Abstract Objectives To explore whether linezolid/daptomycin combinations can restrict Staphylococcus aureus resistance and if this restriction is associated with changes in the mutant prevention concentrations (MPCs) of the antibiotics in combination, the enrichment of resistant mutants was studied in an in vitro dynamic model. Methods Two MRSA strains, vancomycin-intermediate resistant ATCC 700699 and vancomycin-susceptible 2061 (both susceptible to linezolid and daptomycin), and their linezolid-resistant mutants selected by passaging on antibiotic-containing medium were used in the study. MPCs of antibiotics in combination were determined at a linezolid-to-daptomycin concentration ratio (1:2) that corresponds to the ratio of 24 h AUCs (AUC24s) actually used in the pharmacokinetic simulations. Each S. aureus strain was supplemented with respective linezolid-resistant mutants (mutation frequency 10−8) and treated with twice-daily linezolid and once-daily daptomycin, alone and in combination, simulated at therapeutic and sub-therapeutic AUC24s. Results Numbers of linezolid-resistant mutants increased at therapeutic and sub-therapeutic AUC24s, whereas daptomycin-resistant mutants were enriched only at sub-therapeutic AUC24 in single drug treatments. Linezolid/daptomycin combinations prevented the enrichment of linezolid-resistant S. aureus and restricted the enrichment of daptomycin-resistant mutants. The pronounced anti-mutant effects of the combinations were attributed to lengthening the time above MPC of both linezolid and daptomycin as their MPCs were lowered.

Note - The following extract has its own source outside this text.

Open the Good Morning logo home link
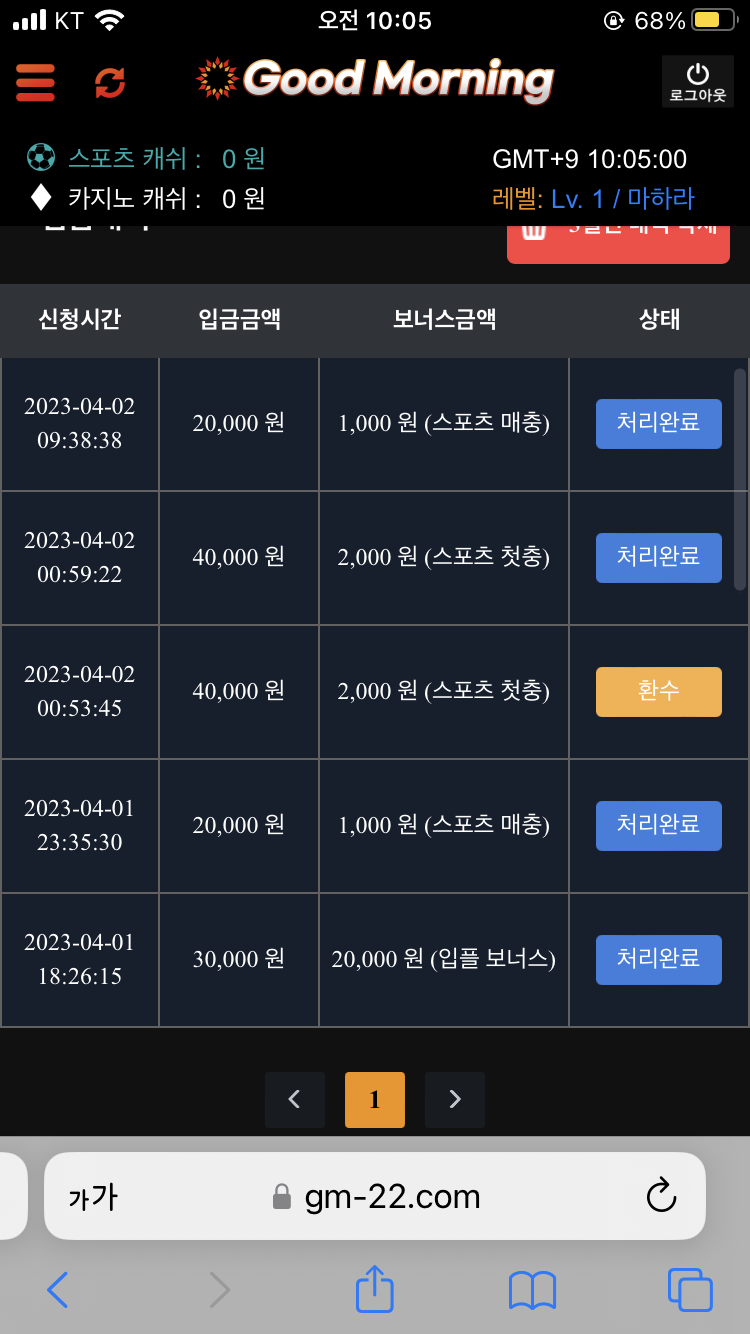This screenshot has width=750, height=1334. pyautogui.click(x=374, y=79)
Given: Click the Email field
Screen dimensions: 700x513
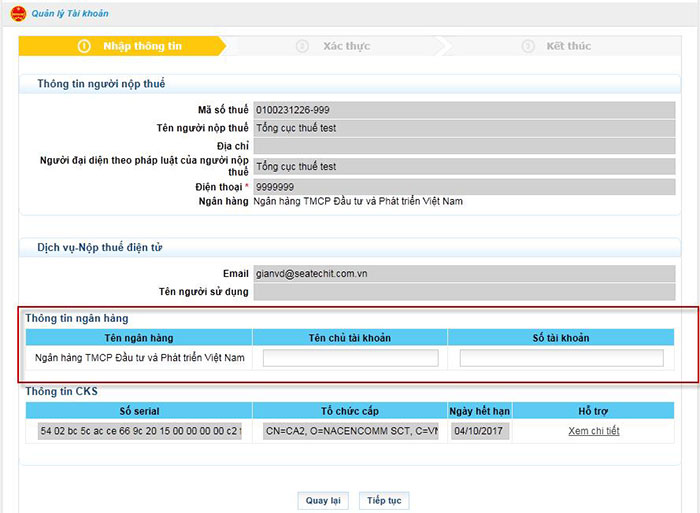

Conclusions The present study suggests that (i) the inhibition of S. aureus resistant mutants using linezolid/daptomycin combinations can be predicted by MPCs determined at pharmacokinetically derived antibiotic concentration ratios and (ii) T>MPC is a reliable predictor of the anti-mutant efficacy of antibiotic combinations as studied using in vitro dynamic models.